▶ [What this task involves]: Please convert the lines from the one containing "Where should I click to: Open the Fritzbox" through the one containing "coord(299,258)", inclusive, into a Markdown table with the columns Row and Line, leaving out blank lines. Include only those lines.

▶ [Record excerpts]:
• • •
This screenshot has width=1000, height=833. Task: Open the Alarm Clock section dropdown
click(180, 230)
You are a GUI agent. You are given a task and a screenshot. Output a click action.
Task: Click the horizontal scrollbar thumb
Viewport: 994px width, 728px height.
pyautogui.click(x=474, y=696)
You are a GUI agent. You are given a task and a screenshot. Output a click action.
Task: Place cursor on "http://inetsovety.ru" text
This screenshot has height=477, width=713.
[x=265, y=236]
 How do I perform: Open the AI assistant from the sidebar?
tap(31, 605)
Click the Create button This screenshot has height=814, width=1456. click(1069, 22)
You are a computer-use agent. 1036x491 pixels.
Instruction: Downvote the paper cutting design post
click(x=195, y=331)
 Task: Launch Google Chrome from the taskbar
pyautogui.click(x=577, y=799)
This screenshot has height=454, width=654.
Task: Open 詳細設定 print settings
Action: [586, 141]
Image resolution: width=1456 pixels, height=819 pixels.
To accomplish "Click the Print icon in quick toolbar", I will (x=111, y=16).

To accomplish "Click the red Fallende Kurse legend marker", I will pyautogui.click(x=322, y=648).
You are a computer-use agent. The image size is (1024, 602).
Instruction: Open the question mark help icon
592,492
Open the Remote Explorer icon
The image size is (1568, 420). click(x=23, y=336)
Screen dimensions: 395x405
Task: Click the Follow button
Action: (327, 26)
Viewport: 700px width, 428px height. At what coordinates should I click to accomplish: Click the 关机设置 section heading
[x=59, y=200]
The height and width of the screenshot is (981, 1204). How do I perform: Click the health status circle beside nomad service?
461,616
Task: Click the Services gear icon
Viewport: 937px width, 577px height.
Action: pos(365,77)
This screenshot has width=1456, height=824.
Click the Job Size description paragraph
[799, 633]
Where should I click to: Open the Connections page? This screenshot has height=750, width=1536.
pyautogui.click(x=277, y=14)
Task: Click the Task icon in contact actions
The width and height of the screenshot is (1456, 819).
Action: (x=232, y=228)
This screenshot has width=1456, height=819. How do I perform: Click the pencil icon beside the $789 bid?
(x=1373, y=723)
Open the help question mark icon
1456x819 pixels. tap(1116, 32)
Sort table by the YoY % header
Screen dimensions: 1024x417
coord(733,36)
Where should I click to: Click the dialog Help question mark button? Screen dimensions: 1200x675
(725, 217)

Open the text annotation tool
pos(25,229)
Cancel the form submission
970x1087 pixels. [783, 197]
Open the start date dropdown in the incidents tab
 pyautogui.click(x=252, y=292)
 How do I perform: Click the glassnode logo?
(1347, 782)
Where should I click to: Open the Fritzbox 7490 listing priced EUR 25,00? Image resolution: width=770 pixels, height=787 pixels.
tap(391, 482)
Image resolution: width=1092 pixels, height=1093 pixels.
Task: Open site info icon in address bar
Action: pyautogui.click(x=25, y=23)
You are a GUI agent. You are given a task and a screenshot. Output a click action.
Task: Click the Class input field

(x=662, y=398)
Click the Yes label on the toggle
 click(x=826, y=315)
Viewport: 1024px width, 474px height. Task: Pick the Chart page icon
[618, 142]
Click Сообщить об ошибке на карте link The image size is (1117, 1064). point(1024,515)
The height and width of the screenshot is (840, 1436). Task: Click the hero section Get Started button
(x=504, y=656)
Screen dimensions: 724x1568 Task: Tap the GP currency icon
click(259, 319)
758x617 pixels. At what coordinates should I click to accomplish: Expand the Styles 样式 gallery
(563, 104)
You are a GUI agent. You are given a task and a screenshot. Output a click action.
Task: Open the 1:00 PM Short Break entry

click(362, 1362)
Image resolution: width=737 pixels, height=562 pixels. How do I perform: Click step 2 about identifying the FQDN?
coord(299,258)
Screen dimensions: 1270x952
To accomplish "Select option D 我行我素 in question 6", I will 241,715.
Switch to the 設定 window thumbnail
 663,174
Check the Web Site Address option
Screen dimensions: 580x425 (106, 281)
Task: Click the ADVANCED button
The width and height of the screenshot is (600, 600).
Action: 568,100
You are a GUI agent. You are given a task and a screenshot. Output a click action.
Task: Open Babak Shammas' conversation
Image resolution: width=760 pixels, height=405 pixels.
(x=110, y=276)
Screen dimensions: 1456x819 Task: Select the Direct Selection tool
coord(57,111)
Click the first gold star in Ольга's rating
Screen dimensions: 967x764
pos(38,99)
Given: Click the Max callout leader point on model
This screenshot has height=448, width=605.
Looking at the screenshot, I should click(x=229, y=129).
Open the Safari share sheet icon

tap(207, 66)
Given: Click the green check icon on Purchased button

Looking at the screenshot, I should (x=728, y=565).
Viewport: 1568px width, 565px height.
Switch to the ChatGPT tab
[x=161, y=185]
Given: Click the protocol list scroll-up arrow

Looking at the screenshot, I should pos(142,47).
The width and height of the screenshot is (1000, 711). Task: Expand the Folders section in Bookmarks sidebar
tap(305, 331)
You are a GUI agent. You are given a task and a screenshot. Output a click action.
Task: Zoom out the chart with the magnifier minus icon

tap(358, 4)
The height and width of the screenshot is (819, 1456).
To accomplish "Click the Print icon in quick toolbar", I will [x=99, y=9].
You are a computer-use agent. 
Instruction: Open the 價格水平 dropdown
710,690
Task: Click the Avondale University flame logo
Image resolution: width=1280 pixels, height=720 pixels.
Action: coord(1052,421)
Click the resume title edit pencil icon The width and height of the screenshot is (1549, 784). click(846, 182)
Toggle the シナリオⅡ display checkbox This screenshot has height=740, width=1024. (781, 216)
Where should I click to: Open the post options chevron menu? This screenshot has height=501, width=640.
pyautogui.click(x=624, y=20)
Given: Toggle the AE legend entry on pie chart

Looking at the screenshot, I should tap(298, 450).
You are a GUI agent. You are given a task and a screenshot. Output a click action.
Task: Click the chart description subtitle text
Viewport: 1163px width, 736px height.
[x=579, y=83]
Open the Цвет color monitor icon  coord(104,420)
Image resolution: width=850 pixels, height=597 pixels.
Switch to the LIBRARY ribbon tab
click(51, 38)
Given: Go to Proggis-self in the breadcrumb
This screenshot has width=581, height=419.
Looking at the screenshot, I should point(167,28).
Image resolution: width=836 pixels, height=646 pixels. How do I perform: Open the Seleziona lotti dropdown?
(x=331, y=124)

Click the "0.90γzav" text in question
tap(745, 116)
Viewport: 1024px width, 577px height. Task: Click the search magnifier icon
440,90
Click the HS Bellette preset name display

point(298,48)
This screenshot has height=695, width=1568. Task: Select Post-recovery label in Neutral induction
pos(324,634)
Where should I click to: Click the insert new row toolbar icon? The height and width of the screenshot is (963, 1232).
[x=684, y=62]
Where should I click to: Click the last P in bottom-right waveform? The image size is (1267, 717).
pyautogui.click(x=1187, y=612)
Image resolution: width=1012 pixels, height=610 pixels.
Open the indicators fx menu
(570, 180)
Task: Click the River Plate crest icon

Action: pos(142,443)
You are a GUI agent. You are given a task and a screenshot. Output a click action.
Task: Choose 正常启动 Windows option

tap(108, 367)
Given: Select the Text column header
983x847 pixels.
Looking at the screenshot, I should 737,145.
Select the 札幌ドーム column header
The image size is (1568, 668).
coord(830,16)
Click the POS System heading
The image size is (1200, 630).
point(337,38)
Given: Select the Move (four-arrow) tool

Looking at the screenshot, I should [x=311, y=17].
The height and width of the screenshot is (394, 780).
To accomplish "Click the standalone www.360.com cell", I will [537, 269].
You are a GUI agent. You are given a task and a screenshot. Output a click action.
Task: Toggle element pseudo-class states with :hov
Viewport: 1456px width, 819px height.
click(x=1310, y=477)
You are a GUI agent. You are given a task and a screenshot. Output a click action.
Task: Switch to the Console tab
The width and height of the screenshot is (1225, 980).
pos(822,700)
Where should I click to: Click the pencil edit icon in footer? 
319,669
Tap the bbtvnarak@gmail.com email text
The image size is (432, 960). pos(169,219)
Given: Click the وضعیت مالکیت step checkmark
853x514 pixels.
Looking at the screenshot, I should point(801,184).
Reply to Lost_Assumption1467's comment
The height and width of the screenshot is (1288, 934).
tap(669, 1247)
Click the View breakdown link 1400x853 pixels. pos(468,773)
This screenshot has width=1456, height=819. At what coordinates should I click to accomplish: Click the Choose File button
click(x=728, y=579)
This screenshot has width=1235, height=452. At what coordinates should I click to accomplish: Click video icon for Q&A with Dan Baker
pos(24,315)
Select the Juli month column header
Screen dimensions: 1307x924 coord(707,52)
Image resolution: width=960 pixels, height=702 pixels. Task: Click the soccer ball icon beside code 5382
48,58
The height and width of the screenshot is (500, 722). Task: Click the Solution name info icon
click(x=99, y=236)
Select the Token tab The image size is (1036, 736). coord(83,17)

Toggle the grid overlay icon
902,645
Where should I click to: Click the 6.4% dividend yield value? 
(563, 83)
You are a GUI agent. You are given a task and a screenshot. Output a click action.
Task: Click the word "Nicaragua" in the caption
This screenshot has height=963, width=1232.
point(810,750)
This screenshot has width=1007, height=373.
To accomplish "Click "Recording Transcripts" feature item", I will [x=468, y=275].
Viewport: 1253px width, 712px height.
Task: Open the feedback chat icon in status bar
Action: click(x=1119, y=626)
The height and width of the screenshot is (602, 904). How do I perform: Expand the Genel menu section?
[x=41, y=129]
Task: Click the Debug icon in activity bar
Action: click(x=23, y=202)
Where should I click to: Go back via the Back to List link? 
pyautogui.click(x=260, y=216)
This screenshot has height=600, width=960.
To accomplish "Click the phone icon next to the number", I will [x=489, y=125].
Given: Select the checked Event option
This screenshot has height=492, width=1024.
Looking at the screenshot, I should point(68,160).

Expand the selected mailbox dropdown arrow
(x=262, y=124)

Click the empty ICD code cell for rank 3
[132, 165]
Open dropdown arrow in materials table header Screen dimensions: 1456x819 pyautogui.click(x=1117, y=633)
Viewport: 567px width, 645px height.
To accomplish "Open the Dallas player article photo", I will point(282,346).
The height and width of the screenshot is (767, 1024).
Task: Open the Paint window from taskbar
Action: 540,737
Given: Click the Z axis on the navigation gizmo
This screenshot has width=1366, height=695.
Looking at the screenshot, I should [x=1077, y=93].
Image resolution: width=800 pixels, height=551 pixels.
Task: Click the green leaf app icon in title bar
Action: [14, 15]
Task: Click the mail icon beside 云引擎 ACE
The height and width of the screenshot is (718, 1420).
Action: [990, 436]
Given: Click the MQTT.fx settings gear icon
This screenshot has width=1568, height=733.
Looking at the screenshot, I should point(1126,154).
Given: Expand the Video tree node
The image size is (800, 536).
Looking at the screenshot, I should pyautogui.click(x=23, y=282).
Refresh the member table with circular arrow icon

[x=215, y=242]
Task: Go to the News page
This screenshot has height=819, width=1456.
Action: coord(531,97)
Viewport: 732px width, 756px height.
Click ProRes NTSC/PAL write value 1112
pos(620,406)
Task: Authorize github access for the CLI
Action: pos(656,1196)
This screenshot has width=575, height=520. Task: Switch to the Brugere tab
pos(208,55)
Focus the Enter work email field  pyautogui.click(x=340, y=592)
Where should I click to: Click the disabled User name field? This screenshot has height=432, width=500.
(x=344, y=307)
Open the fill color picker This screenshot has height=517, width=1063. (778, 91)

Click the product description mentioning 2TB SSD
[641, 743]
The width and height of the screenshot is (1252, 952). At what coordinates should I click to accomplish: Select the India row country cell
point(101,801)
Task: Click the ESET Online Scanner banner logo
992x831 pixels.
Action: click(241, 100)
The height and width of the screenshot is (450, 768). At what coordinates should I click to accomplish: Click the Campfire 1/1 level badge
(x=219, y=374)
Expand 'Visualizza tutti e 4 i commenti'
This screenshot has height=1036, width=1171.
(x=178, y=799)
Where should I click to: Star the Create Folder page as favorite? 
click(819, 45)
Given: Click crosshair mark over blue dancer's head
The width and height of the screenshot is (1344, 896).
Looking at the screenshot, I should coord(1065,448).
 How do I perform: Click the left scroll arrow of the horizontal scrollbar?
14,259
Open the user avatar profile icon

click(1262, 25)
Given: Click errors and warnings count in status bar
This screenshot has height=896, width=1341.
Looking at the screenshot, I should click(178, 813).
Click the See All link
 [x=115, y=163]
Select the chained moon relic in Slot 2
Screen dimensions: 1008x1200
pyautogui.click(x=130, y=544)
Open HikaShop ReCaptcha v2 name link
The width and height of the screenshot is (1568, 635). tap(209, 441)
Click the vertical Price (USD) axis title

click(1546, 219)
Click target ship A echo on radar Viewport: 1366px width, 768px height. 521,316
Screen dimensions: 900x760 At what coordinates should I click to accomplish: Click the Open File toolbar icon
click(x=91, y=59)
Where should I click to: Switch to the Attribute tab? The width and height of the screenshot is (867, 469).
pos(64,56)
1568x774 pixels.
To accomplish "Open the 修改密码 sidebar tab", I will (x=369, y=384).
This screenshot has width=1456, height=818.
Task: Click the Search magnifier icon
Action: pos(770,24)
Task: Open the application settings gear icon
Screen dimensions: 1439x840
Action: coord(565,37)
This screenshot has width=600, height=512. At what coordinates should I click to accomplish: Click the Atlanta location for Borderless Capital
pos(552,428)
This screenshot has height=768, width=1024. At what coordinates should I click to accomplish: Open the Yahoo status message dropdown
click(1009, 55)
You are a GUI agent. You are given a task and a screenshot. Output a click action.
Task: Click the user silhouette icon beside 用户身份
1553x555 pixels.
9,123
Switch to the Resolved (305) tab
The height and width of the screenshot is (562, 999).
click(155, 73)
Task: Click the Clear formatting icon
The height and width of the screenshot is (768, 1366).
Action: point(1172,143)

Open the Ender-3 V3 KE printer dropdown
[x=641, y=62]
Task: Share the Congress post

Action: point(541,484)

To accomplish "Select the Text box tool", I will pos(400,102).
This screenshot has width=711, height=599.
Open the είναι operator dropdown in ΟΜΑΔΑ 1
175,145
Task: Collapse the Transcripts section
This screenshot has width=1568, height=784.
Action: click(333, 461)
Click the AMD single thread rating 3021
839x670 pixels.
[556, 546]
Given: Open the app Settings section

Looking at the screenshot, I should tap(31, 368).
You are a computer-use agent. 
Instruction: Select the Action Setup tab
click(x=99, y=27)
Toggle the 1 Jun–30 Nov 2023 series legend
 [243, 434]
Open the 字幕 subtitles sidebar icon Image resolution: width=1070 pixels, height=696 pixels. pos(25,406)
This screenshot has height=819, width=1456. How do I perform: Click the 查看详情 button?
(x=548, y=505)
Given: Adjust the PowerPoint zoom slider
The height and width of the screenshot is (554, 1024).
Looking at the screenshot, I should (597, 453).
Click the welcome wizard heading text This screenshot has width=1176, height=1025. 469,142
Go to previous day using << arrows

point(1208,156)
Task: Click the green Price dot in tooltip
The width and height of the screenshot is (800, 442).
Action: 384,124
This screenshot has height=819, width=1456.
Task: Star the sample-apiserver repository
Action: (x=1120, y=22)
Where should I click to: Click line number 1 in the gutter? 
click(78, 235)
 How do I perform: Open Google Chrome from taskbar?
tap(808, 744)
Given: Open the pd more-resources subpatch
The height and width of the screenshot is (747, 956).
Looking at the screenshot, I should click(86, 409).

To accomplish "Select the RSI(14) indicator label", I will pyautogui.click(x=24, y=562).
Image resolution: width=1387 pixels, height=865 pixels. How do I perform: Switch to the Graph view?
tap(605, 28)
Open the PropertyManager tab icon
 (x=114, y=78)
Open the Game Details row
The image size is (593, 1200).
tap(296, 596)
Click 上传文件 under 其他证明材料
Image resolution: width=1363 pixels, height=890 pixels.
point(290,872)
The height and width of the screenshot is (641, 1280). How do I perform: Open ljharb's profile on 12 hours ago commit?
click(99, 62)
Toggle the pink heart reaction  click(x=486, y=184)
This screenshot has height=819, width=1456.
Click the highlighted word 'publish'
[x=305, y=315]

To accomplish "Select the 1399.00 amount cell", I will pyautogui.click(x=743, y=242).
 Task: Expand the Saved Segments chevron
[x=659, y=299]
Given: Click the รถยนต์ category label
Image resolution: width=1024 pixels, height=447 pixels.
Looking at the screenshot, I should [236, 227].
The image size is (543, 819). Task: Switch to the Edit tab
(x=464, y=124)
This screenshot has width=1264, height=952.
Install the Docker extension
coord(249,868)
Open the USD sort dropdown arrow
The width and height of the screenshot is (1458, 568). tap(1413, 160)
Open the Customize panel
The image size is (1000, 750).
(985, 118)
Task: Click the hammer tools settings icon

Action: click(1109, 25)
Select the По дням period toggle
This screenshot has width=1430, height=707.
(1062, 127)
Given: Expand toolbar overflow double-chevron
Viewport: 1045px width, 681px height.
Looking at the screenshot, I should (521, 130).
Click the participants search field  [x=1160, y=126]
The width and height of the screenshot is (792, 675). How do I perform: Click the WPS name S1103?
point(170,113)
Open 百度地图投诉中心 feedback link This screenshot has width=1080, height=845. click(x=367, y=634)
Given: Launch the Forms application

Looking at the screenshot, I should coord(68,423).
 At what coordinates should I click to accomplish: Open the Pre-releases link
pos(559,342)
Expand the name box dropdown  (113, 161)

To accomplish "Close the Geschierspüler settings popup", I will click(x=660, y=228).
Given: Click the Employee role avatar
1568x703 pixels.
• • •
▶ [Correct answer]:
| Row | Line |
|---|---|
| 1 | Where should I click to: Open the Fritzbox 7490 listing priced EUR 25,00? Image resolution: width=770 pixels, height=787 pixels. |
| 2 | tap(391, 482) |
| 3 | Image resolution: width=1092 pixels, height=1093 pixels. |
| 4 | Task: Open site info icon in address bar |
| 5 | Action: pyautogui.click(x=25, y=23) |
| 6 | You are a GUI agent. You are given a task and a screenshot. Output a click action. |
| 7 | Task: Click the Class input field |
| 8 | (x=662, y=398) |
| 9 | Click the Yes label on the toggle |
| 10 |  click(x=826, y=315) |
| 11 | Viewport: 1024px width, 474px height. Task: Pick the Chart page icon |
| 12 | [618, 142] |
| 13 | Click Сообщить об ошибке на карте link The image size is (1117, 1064). point(1024,515) |
| 14 | The height and width of the screenshot is (840, 1436). Task: Click the hero section Get Started button |
| 15 | (x=504, y=656) |
| 16 | Screen dimensions: 724x1568 Task: Tap the GP currency icon |
| 17 | click(259, 319) |
| 18 | 758x617 pixels. At what coordinates should I click to accomplish: Expand the Styles 样式 gallery |
| 19 | (563, 104) |
| 20 | You are a GUI agent. You are given a task and a screenshot. Output a click action. |
| 21 | Task: Open the 1:00 PM Short Break entry |
| 22 | click(362, 1362) |
| 23 | Image resolution: width=737 pixels, height=562 pixels. How do I perform: Click step 2 about identifying the FQDN? |
| 24 | coord(299,258) |